• Action item
Each line in the records below that has the word "assina" should be copied.

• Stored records
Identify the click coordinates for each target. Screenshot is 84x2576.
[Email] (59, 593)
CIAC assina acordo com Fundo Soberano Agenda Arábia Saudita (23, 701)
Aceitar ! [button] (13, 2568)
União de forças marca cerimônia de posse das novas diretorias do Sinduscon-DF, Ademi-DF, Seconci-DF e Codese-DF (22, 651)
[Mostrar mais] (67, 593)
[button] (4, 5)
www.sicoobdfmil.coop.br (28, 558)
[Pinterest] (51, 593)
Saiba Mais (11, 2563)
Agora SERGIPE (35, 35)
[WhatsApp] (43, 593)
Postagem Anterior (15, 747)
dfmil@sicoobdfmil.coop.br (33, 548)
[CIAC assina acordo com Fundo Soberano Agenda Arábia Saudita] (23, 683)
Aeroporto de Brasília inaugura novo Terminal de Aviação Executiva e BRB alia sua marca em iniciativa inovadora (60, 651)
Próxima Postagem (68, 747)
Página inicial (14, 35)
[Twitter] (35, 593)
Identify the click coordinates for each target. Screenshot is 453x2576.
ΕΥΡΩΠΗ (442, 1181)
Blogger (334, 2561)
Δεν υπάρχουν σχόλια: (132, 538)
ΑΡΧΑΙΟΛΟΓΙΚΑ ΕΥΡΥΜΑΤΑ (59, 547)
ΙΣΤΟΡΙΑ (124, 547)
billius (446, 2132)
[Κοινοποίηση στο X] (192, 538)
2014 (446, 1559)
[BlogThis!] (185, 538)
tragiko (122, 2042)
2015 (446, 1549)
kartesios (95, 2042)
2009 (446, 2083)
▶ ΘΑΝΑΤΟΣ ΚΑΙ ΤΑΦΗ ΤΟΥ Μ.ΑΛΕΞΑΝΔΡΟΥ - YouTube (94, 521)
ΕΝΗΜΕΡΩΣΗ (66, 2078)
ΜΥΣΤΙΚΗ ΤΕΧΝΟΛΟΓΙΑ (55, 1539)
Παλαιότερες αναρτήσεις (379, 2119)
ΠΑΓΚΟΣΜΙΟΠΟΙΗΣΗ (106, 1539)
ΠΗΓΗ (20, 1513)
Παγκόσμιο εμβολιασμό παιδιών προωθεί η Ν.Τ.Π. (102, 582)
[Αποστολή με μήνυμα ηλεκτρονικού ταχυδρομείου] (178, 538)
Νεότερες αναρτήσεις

• Expected output
CIAC assina acordo com Fundo Soberano Agenda Arábia Saudita (23, 701)
[CIAC assina acordo com Fundo Soberano Agenda Arábia Saudita] (23, 683)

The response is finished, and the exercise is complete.